Director, Pharmacovigilance Operations

Role Summary

We are seeking a Director, Pharmacovigilance Operations who will report to the Executive Director, Drug Safety and Pharmacovigilance. You will lead and oversee the global Pharmacovigilance (PV) operational infrastructure. This role is responsible for the oversight of outsourced safety/pharmacovigilance activities, vendor oversight, and operational compliance across Celcuity’s post-marketing program.
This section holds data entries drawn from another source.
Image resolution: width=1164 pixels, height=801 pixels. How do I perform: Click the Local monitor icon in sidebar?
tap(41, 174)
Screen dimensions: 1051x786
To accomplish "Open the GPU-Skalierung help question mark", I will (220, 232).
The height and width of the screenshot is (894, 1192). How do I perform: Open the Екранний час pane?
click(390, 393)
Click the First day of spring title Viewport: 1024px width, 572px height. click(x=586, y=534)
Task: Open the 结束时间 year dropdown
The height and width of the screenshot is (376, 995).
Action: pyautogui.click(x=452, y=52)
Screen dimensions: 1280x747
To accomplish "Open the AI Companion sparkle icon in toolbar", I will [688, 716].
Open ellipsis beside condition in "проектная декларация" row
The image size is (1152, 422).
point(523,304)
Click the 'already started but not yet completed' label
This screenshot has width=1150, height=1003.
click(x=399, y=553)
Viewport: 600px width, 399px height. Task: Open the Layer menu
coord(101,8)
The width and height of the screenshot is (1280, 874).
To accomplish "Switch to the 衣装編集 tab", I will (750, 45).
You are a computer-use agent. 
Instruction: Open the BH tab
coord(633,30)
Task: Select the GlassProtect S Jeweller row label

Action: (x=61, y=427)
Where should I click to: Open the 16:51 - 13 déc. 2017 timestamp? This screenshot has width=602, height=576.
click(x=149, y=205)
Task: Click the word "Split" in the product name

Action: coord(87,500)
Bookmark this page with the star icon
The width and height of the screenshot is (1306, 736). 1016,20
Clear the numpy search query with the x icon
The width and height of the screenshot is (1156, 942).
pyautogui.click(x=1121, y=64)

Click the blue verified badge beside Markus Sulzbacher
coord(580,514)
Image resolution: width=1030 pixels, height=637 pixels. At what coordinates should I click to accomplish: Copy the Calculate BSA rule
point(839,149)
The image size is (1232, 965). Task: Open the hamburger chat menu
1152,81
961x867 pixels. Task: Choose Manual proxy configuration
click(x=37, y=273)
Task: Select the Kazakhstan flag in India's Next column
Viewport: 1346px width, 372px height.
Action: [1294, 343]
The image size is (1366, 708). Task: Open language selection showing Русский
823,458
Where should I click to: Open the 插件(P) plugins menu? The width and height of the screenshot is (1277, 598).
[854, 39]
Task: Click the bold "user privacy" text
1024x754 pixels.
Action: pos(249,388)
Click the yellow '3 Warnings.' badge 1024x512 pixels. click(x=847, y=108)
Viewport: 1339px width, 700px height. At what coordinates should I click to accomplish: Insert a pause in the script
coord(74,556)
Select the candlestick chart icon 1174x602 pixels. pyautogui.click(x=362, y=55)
The Director will play a pivotal role in scaling PV operational capabilities, ensuring inspection readiness, maintaining regulatory compliance, and contributing to strategic safety planning.

Responsibilities

• Oversee end-to-end ICSR collection, processing, reconciliation, and reporting of post-marketing cases.
• Ensure global compliance with pharmacovigilance regulations, including timely ICSR submission, high-quality case processing, and support for aggregate reporting.
• Provide oversight and support of the PV vendor activities, including but not limited to the establishment and monitoring key performance indicators (KPIs) and vendor audits.
• Serve as the primary point of contact for CRO pharmacovigilance teams, ensuring clear communication, accountability, and delivery of safety obligations.
• Collaborate with stakeholders to ensure alignment of PV strategy, compliance, and status of the PV system.
• Support development and maintenance of internal PV policies, SOPs, training programs, and the maintenance of the pharmacovigilance system.
• Support safety signal detection activities and participate in safety governance committees.
• Participate in regulatory inspections and PV audits to ensure quality, integrity, and compliance with pharmacovigilance and safety reporting requirements.
• Lead the development and maintenance of Safety Management Plans (SMPs) and Pharmacovigilance Agreements (PVAs)/Safety Data Exchange Agreements (SDEAs).
• Support and oversee deviation and Corrective and Preventive Action (CAPA) activities related to, but not limited to, expedited and periodic reporting activities, deviations related to case management processes.
• Contribute to the preparation and submission of safety reports including but not limited to RMPs, DSURs, PSUR/PBRER, PADER, and PSMF.
• Develop and author responses to PV-related health authority inquiries and other regulatory communications.
• Other duties as assigned.

Qualifications

• Bachelor’s degree in Life Sciences, Pharmacy, Nursing or related field.
• Minimum of ten (10) years of post-marketing safety experience at a biotech or pharmaceutical company.
• Strong experience managing CRO/vendor relationships, particularly in the post-marketing period.
• Deep understanding PV regulations and reporting requirements (e.g. FDA, EMA, MHRA, etc.).
• Demonstrated ability to lead PV operations ensure compliance and drive continuous improvement in a fast-growing environment.
• Excellent written and verbal communication skills, with ability to influence and build credibility at all levels.
• Strong interpersonal skills for interacting with employees and leaders across various levels and functions.
• Attention to detail and ability to manage multiple processes and documentation requirements.
• Strong technical and analytical skills with advanced knowledge in MS Office including Word, Excel, and PowerPoint.
• Extensive experience with commercial safety databases such as Oracle Argus or ARISg.
• Ability to work in a team or independently as required.
• Outstanding organizational skills with the ability to prioritize.
• Demonstrated independent and sound decision-making skills; ability to think critically and make decisions in a fast-paced environment.
• Continuous improvement mindset; seeking ways to drive innovation and efficiencies throughout the organization.
• Flexible and willing to learn; adapting to business and site needs in a dynamic environment.
• Maintain a positive, approachable and professional attitude.